- _ФРАГМЕНТ ТЕКСТА_:
Еще Гегель заметил: человеческое ухо воспринимает не просто колебания звучащего тела, но его "душу", точнее, первичную идеальность самой воспринимающей души. Но это относится не просто к звуку, но к звучанию человеческого голоса, к особому механизму "слушания собственной речи" (s'entendre parler: французский глагол entendre означает и слушание, и понимание), посредством которого субъект, "слушая и понимая", строит самого себя. И этот механизм выводит нас к еще одному важному понятию — наличия и наличности (presence). Наличие — это наиболее общая форма всего того, что дается нам через звук, дается непосредственно и полно. Так, вещь "налична" взгляду человека в качестве эйдоса (субстанции, сущности); мгновение времени выступает как нечто "налично-настоящее"; cogito, сознание, субъективность "на-личны самим себе" или, можно сказать, "самоналичны", Я и "другой" — "соналичны" и т. д. Когда все сущее выступает как наличие, это, собственно, и есть наиболее яркое выражение логоцентризма, характерного
[34]
для всей западной философии. И в этом смысле от логоцентризма не свободен даже Хайдеггер.
Мы не отказываемся от всех этих понятий (и прежде всего понятия знака), ибо они для нас — средство всколыхнуть то наследие, частью которого они являются. Работая с этими понятиями, мы движемся окольными, потаенными тропами. Мы не ищем особой независимой позиции, которая позволяла бы смотреть — допустим, на знак — сверху или же со стороны, и не стремимся разрушить знак (без него неизвестно что осталось бы от нашей культуры), но пытаемся выяснить, что же, собственно, в знаке и других смежных с ним понятиях было детерминировано местом и временем их возникновения и существования.

- _ЗАДАНИЯ_:
(a) Выпишите из фрагмента о логоцентризме все слова и выражения, заключённые в кавычки.
(b) Какие два значения, согласно фрагменту о логоцентризме, имеет французский глагол entendre?
(c) Продолжите рассуждение о логоцентризме и понятии знака, начиная после его последнего предложения.
Для работы с текстом данные не понадобятся.

- _ИСХОДНЫЕ ДАННЫЕ_:
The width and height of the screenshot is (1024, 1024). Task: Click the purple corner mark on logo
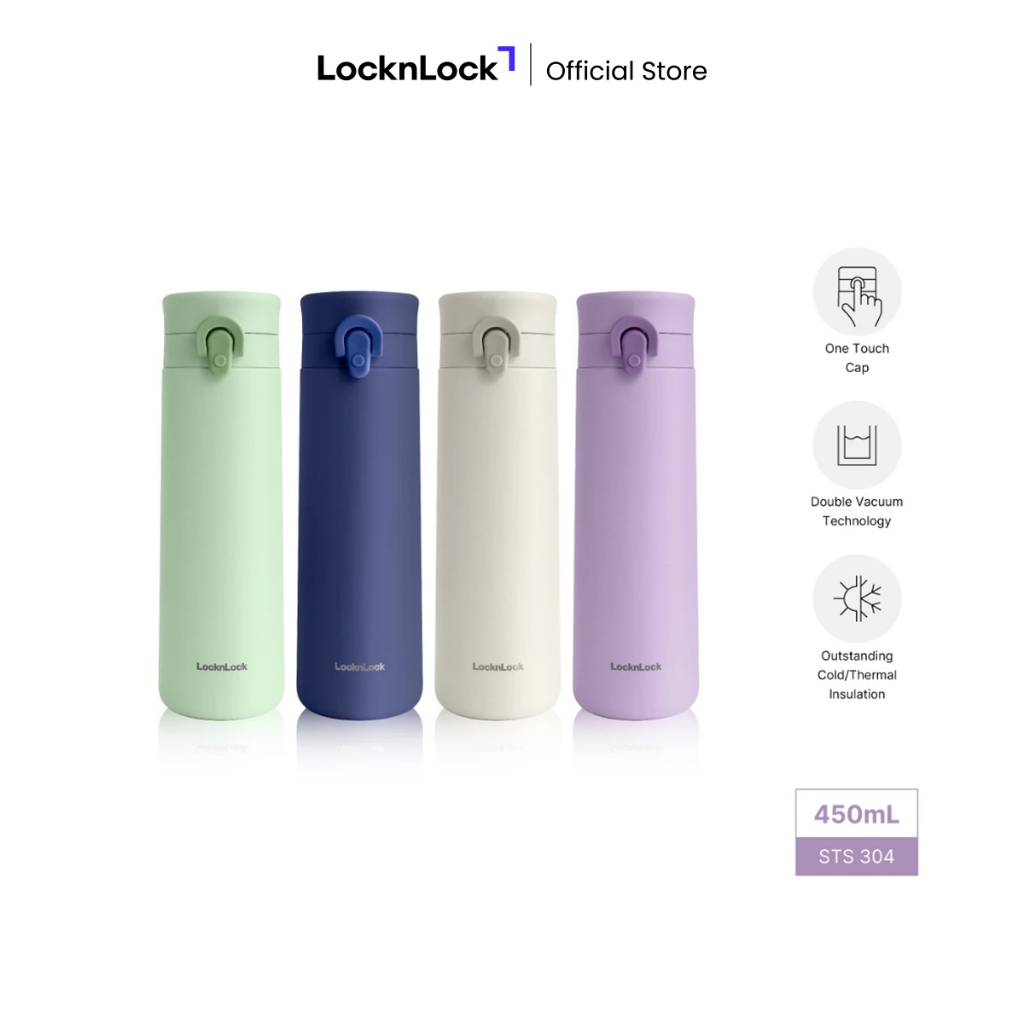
==
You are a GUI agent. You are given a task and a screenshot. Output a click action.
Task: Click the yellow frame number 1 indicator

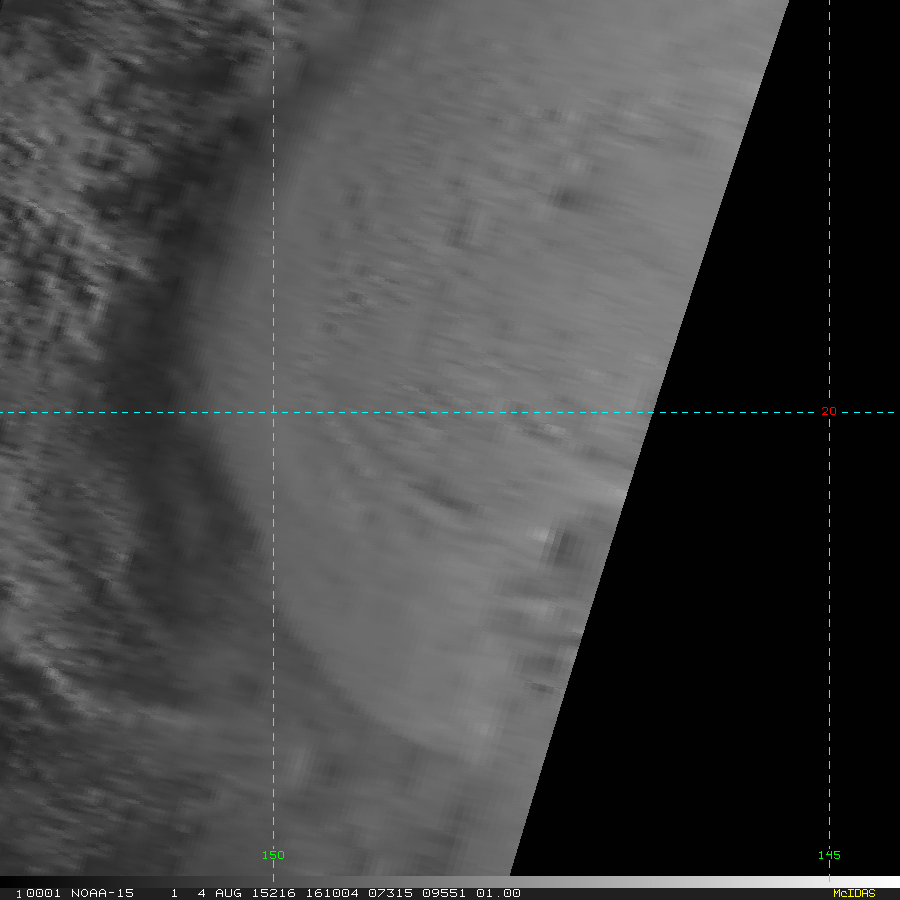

- _ОТВЕТЫ К ЗАДАНИЯМ_:
(a) "душу", "слушания собственной речи", "слушая и понимая", "налична", "налично-настоящее", "на-личны самим себе", "самоналичны", "соналичны"

(b) Слушание и понимание.

(c)
Записанное бытие
Отныне письмо внедряется и в порядок бытия. Раньше казалось, что вся западная традиция строится на одной общей очевидности: порядок означаемого и порядок означающего разнородны. И потому означаемое (мысль, вещь, реальность, бытие) ни при каких обстоятельствах не может быть означающим. Ницше подошел к этому вопросу иначе. Хайдеггер считал, что Ницше, вместе с Гегелем, остался внутри метафизики, и был не прав: ведь Ницше пытался укрепить свободу означающего по отношению к любым сущностям и потому считал чтение, письмо, текст первичными по отношению к смыслу и истине. Если мы пройдем вместе с Ницше путем его размышлений о бытии, то в какой-то момент мы сами увидим, как его текст поворачивает против метафизики ее же собственные высказывания (и тогда Хайдеггер, который всегда опирался на мысль, покорную голосу бытия, окажется, напротив, пленником традиционных представлений об истине и логосе).
Таким образом, хайдеггеровская постановка вопроса о смысле бытия неоднозначна: Хайдеггер взывает к голосу бытия, но признает этот голос беззвучным, бессловесным, а-фоничным. Хайдеггер находится под властью метафизики, но захвачен порывом к освобождению, причем одно — и это важнейший парадокс — невозможно без другого. Казалось бы, Хайдеггер полностью отвергает динамику знака (и в этом — он сторонник метафизики), однако бытие у него не явлено, а сокрыто (и это удар по метафизике наличия), а конкретные языки, ставящие опыт бытия в связь со словом "быть", тем самым впускают в универсальную проблему бытия игру различий. Хайдеггеру остается прибегнуть к компромиссу; он пишет слово "бытие", перечеркивая его крестом. Этот знак мешает нам читать, но не вымарывает написанное напрочь. И тогда оказывается, что смысл бытия — не трансцендентальное означаемое, а некий след.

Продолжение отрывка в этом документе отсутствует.